Stored items
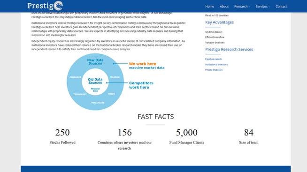Click the New Data Sources ring label
This screenshot has height=172, width=307.
[95, 62]
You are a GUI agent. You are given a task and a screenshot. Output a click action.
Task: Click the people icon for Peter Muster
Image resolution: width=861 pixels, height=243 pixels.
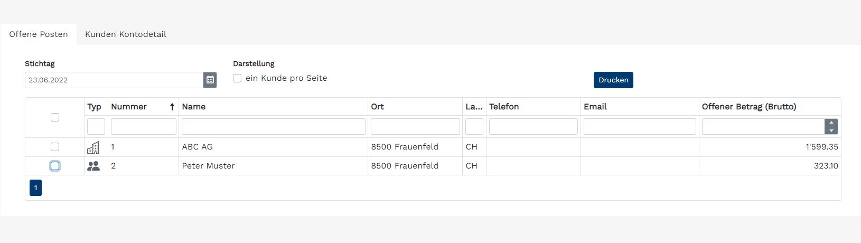tap(93, 166)
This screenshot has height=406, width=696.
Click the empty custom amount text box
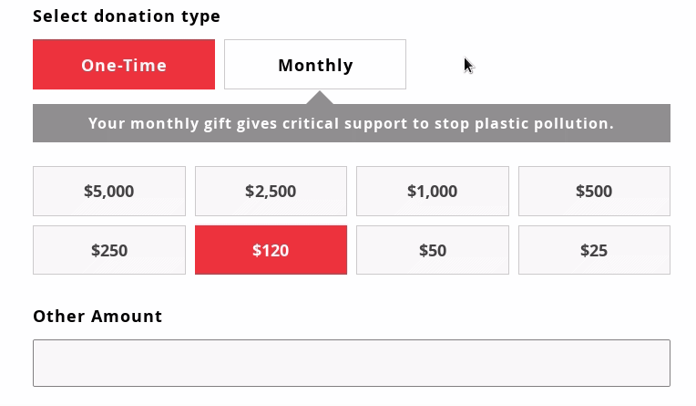tap(352, 363)

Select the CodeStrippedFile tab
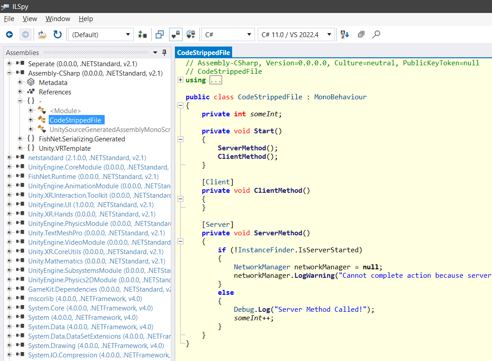204,52
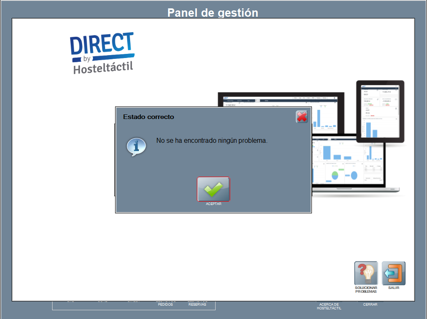Click the 'No se ha encontrado' message text
Image resolution: width=427 pixels, height=319 pixels.
tap(212, 141)
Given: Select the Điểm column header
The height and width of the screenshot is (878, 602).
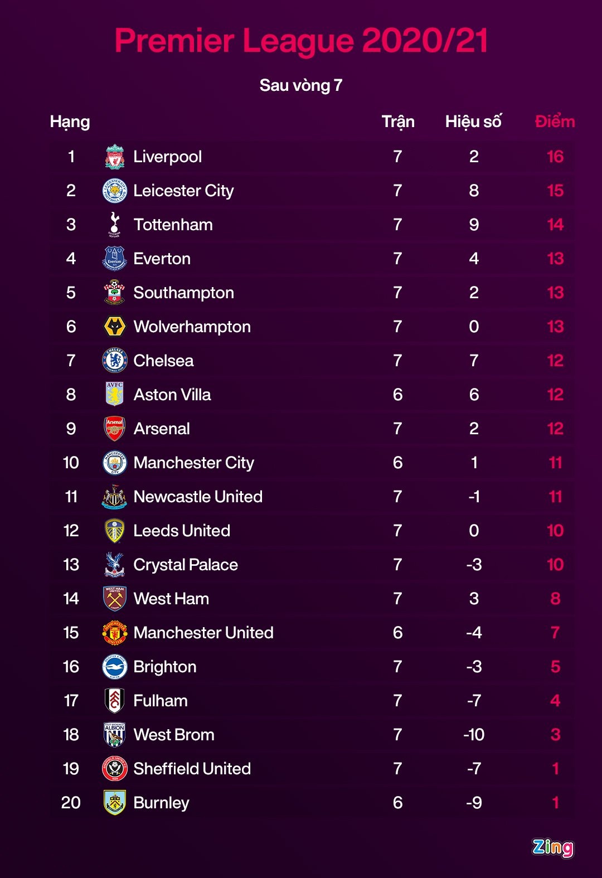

• Work to complete
What do the lines above say from the line containing "Task: Click the people icon for Peter Muster" through the last line? Quote them exactly, both ends included, and leave out the pictures.

• Answer to this problem
Task: Click the people icon for Peter Muster
Image resolution: width=861 pixels, height=243 pixels.
tap(93, 166)
This screenshot has height=406, width=696.
Click the empty custom amount text box
tap(352, 363)

Select the CodeStrippedFile tab
204,52
Click the 'No se ha encontrado' message text
Image resolution: width=427 pixels, height=319 pixels.
tap(212, 141)
Given: Select the Điểm column header
The height and width of the screenshot is (878, 602).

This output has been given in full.